■ WORK TASK
Search the listing for the word "chevron" and copy every line where it turns up.

****

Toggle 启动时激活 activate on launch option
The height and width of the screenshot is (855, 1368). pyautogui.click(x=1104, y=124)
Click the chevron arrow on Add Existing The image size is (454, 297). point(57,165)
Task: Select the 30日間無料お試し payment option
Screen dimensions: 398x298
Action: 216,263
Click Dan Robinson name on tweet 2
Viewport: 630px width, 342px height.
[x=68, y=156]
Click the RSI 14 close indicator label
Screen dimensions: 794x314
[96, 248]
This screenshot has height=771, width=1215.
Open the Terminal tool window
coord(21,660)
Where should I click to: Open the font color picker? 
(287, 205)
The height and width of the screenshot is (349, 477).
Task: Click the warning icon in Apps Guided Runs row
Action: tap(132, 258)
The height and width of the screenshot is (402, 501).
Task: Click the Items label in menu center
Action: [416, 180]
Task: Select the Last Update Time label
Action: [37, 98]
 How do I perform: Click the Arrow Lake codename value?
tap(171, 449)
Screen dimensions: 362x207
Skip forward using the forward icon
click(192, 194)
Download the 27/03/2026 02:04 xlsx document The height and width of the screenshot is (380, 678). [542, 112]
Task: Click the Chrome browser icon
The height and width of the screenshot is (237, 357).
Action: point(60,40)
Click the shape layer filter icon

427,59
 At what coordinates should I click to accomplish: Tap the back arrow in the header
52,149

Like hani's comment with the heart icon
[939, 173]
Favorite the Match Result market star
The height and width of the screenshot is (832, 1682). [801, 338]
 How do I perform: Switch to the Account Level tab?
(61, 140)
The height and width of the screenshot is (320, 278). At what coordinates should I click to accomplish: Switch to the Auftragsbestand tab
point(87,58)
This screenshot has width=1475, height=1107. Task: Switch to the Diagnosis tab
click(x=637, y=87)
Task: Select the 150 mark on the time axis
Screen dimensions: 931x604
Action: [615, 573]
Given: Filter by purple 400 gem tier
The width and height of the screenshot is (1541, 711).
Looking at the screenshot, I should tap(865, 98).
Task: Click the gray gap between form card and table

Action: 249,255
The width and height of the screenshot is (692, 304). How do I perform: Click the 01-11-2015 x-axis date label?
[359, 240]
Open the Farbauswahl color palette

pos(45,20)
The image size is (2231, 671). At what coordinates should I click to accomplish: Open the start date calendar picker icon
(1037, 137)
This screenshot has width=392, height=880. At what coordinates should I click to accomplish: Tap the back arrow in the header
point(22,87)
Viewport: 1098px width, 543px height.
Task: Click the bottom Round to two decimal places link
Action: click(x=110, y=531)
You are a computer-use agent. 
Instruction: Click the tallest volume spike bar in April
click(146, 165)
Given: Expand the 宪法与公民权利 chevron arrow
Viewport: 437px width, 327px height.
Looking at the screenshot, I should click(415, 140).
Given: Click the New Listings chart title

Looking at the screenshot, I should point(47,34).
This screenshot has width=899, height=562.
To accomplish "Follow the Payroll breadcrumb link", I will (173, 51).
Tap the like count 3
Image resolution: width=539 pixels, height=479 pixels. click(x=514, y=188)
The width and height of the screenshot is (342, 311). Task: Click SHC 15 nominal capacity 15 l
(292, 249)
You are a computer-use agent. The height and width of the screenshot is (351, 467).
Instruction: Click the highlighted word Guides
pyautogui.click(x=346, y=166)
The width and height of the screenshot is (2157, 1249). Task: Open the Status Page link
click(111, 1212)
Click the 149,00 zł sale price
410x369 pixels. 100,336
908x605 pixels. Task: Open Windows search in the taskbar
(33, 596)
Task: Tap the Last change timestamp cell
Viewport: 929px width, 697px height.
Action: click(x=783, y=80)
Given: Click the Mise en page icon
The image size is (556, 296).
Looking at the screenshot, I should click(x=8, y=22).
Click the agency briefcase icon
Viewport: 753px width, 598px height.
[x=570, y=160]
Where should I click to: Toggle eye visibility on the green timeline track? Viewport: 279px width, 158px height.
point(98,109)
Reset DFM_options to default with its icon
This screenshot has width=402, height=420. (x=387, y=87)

****

■ EXERCISE ANSWER
Click the chevron arrow on Add Existing The image size is (454, 297). point(57,165)
Given: Expand the 宪法与公民权利 chevron arrow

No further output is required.